Another way that text can be referential is the story-within-a-story. In Hamlet, for example, the eponymous prince stages a play in which the principals re-enact the murder of his father. The play-within-a-play form of metatext is pervasive, especially in cinema. Singing in the Rain is a movie about making a movie. Innumerable Andy Rooney and Judy Garland movies involve putting on shows. White Christmas is a movie about a show. Christopher Nolan’s Inception is a multilayered sequence of dreams, each a metatextual commentary on the characters that ultimately leave the audience to wonder if anything was really real. Poe’s “All that we see or seem is but a dream within a dream” could be metatext for Nolan’s masterpiece.
Genres can have common elements that, when deployed by authors, become metatextual, providing context for the readers and helping to stimulate their imaginations. Haunted houses hearken back to Poe. Detectives hearken back to Poe, too, but also to Dashiell Hammett, Raymond Chandler, Agatha Christie, or many others. Indeed, the nature of the detective is metatext—a detective like Sam Spade signals a different kind of story from one featuring a detective like Miss Marple.
Characters in fiction live in the real world. In modern-day fiction, they watch TV, listen to music, and read books. What they watch, listen to, and read becomes metatext for the events of the novel. “The Devil went Down to Georgia,” and “Country Roads” both could be metatextual, albeit with different commentaries on main text. Iconic phrases, like Star Wars’ “I’ve got a bad feeling about this…”, can also be deployed as metatext.

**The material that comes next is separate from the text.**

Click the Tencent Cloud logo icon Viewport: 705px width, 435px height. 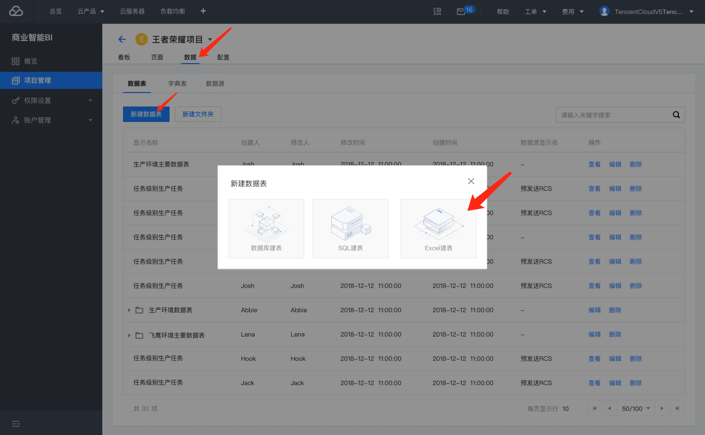pyautogui.click(x=16, y=11)
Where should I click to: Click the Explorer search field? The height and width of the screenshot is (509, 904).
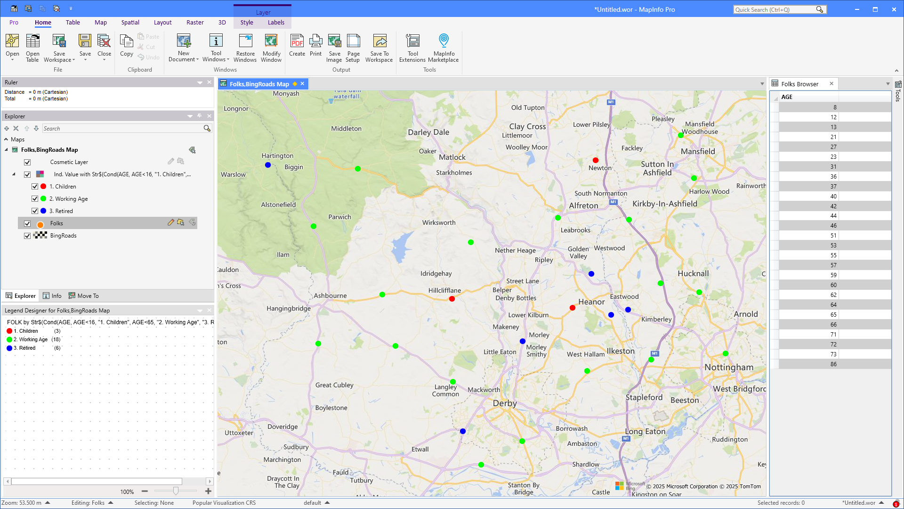click(122, 129)
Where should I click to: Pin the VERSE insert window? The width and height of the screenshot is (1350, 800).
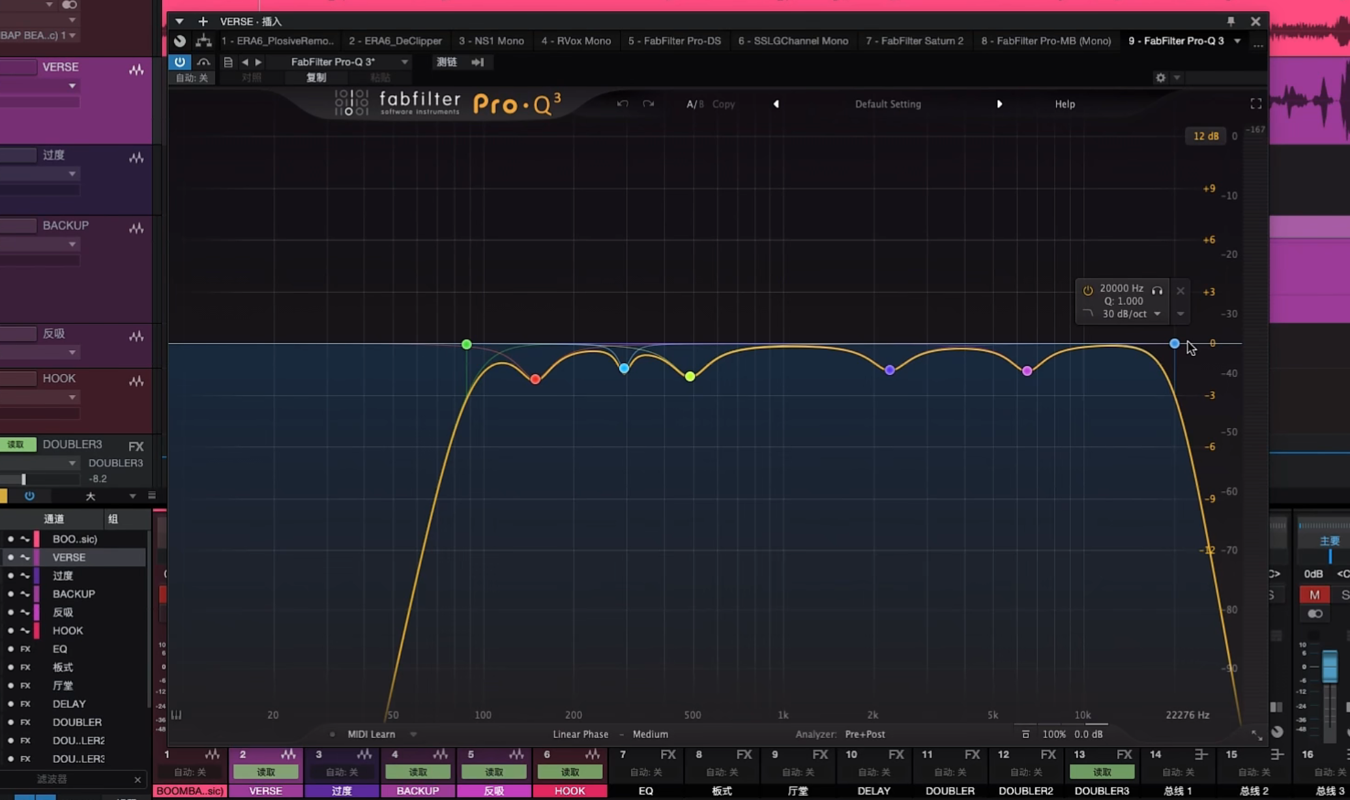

Metatext can also be humorous. Commercials that feature characters in horror movies “choosing badly” provide humorous metatext for buying insurance.
The title for this essay, a riff on John Donne's famous poem, serves as metatext for its content.
Sometimes metatext can be as simple as the author’s name.
During the 1950’s, numerous Hollywood artists had been blacklisted by the Hollywood studios, most for refusing to “name names” before the infamous McCarthy committee. One of these was Dalton Turmble, who, after being blacklisted, managed to make a living by ghost-writing scripts. Some of these, like the one for Roman Holiday, wound up winning Academy Awards for which he did not receive credit. When Kirk Douglas decided to produce Spartacus in 1960, he hired Trumble to write the screenplay. Douglas used his own company to produce the film, and decided to give Trujmble screen credit. This resulted in considerable negative publicity during the pre-release of the film, especially from the conservative press. But Douglas was adamant, and Trumble’s name stayed in the credits.
That screen credit is metatext for the most powerful scene in the movie.
In that scene, the Roman general Crassus has just defeated and taken prisoner Spartacus and his army of slaves. Crassus demands the prisoners, on the pain of death, identify Spartacus. First one person, then many, then the entire army responds, “I am Spartacus.” Trumble’s name in the credits gives special meaning and power to this scene. It came to stand for the artists of Hollywood, led by Douglas, standing up to the Blacklist. This movie, and the response to it, ended the practice of blacklisting.
Metatext has power.
Metatext is everywhere. Authors use it all the time, often without thinking about it. It can arise in the haze that’s part of the creative process, or it can be a deliberate addition after the fact. Metatext deploys the fact that no reader is an island. Our readers, like us, swim in an ocean filled with cultural and emotional references, just waiting for metatext to call them out.